You were nothing but an escape
POSTED ON Sunday, February 17, 2013 AT 11:16 PM \\
I think I inevitably am a pathological liar. I don't even do it on purpose anymore it's as though such lies come more naturally than the truth itself. I have been lying to everyone. Lying to myself. What's new. I don't want to face reality...(again what's new) I've been so distracted lately, from everything, myself studies reality and all. I'm not happy. I'm not happy at all. Who the hell am I lying to lol myself??? Probably since that's about the only person I've been having conversations with lately.


You were a more of an escape for me than anything else. An escape from myself, because I was so tired of feeling the way I was.
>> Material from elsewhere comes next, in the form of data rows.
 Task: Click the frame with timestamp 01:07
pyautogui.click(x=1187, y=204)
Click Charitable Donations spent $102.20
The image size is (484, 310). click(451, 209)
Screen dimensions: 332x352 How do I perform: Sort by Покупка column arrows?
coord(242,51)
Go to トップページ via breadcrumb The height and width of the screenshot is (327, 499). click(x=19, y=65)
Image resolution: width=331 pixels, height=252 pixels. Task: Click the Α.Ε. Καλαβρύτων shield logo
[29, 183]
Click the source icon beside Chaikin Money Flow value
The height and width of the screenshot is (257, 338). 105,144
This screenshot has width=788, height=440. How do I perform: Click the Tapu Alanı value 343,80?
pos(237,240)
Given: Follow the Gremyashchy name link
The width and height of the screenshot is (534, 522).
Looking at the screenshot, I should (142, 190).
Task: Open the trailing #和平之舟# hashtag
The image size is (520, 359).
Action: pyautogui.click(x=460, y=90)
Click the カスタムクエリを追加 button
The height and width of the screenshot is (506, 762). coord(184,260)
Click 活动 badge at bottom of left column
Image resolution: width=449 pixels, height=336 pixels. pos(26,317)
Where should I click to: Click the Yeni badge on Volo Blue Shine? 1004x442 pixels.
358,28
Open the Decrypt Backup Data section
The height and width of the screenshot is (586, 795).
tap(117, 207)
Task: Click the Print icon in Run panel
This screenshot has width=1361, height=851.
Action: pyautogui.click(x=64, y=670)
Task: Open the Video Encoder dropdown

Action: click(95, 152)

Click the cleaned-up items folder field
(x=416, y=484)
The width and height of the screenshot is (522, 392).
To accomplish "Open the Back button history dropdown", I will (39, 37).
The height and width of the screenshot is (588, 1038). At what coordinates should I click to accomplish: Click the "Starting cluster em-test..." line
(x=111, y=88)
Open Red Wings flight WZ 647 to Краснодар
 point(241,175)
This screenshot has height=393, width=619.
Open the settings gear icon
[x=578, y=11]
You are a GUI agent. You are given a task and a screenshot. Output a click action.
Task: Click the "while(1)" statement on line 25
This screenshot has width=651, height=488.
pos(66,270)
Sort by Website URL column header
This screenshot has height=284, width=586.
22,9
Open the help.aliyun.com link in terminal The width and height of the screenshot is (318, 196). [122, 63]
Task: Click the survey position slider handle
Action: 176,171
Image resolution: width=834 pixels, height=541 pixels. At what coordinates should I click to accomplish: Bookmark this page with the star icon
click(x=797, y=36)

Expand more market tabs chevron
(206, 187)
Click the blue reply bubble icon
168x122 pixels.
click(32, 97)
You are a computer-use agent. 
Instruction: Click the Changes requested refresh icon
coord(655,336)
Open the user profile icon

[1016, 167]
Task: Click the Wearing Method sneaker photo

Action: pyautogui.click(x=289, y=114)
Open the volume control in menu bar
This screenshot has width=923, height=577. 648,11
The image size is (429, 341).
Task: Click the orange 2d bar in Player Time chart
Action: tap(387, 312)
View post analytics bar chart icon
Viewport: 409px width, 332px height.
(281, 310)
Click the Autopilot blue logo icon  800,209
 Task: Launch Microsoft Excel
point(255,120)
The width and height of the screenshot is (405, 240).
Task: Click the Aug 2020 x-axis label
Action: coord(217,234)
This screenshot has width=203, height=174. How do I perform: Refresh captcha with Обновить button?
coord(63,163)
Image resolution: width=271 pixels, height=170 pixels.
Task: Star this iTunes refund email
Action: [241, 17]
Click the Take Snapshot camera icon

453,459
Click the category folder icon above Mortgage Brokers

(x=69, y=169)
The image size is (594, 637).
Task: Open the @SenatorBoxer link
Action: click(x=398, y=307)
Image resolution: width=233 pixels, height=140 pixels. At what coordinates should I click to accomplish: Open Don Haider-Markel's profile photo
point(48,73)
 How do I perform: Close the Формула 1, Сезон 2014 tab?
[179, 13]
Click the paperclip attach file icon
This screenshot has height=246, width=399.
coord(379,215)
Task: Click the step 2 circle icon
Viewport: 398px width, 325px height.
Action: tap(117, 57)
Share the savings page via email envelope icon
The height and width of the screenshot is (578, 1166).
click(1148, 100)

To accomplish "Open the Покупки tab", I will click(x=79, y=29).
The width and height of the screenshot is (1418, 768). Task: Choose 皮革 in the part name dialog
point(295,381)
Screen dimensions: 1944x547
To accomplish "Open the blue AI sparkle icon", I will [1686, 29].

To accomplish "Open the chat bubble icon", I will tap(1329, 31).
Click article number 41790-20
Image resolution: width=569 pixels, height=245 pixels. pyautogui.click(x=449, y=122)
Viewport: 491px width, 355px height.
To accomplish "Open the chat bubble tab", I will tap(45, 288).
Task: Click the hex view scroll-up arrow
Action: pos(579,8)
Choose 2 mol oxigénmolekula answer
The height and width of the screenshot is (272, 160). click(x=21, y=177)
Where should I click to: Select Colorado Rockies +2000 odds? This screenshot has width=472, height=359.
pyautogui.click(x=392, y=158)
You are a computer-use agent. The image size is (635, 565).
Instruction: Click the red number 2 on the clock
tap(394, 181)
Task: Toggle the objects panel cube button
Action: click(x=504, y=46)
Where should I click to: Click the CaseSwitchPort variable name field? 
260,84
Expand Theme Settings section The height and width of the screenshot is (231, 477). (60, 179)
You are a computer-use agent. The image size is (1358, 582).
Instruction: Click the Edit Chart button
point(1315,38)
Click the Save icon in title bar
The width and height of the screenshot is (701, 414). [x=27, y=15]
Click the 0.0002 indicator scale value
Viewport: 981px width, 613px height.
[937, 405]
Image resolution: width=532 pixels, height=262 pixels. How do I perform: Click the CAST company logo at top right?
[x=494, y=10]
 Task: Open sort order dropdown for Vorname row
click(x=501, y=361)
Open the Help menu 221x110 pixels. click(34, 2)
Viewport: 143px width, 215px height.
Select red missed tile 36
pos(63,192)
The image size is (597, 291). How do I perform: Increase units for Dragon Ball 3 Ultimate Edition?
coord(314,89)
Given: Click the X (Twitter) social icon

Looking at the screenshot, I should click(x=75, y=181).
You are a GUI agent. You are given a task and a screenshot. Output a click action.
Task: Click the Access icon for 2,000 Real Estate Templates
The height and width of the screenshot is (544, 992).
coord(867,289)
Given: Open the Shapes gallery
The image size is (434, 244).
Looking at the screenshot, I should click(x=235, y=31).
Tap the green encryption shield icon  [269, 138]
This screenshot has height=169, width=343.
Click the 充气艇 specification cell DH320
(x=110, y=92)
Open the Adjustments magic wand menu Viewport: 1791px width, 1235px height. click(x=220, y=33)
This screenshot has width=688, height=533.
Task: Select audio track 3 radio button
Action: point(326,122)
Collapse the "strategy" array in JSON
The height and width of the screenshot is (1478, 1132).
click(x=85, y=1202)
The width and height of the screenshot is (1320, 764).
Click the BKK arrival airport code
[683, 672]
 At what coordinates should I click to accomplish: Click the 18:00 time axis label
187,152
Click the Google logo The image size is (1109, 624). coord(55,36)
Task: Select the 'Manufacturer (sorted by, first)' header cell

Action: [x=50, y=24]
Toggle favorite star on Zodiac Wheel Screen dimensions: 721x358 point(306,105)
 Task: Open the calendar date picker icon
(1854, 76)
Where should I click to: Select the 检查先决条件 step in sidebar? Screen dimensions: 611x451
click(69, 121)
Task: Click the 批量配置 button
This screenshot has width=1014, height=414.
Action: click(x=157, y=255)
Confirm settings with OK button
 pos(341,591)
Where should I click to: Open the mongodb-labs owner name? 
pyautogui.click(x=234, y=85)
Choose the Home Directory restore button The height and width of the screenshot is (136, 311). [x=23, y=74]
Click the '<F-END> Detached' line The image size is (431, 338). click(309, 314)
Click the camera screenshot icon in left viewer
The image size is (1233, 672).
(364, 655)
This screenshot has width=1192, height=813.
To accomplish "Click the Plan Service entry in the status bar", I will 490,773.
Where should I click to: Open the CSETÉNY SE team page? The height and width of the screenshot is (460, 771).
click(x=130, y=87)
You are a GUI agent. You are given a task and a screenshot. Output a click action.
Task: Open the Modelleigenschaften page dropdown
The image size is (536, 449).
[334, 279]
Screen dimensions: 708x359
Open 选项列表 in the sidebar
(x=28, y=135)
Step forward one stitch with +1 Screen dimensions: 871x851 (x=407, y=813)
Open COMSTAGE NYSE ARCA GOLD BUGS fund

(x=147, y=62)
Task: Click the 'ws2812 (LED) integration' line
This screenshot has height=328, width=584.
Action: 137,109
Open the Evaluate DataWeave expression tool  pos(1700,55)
Right now I don't even think I can grasp onto (the thought of) you any longer because you've gotten me so worried, and sadder than anything, after today. I don't think I can talk to you at all... I'm sorry. This isn't right. I should be feeling so happy...blissful rather than all insecure and weak like this. I hate this. I hate how much I desperately need you at this moment, I hate feeling needy more than anything else in the world.


I thought I beat this for good. I really believed that for awhile, until the people around me started getting selfish, or perhaps it was just me being an oversensitive brat. Whatever it was, it made me realise that this is my reality. I am running from nothing but everything, because I already am living in the reality of my life. I was aware this entire time that the supposed 'happiness' felt so surreal. I was certain it wouldn't last. I was even almost coherent for awhile. Almost. Barriers... Forever barriers. I don't even know what for anymore.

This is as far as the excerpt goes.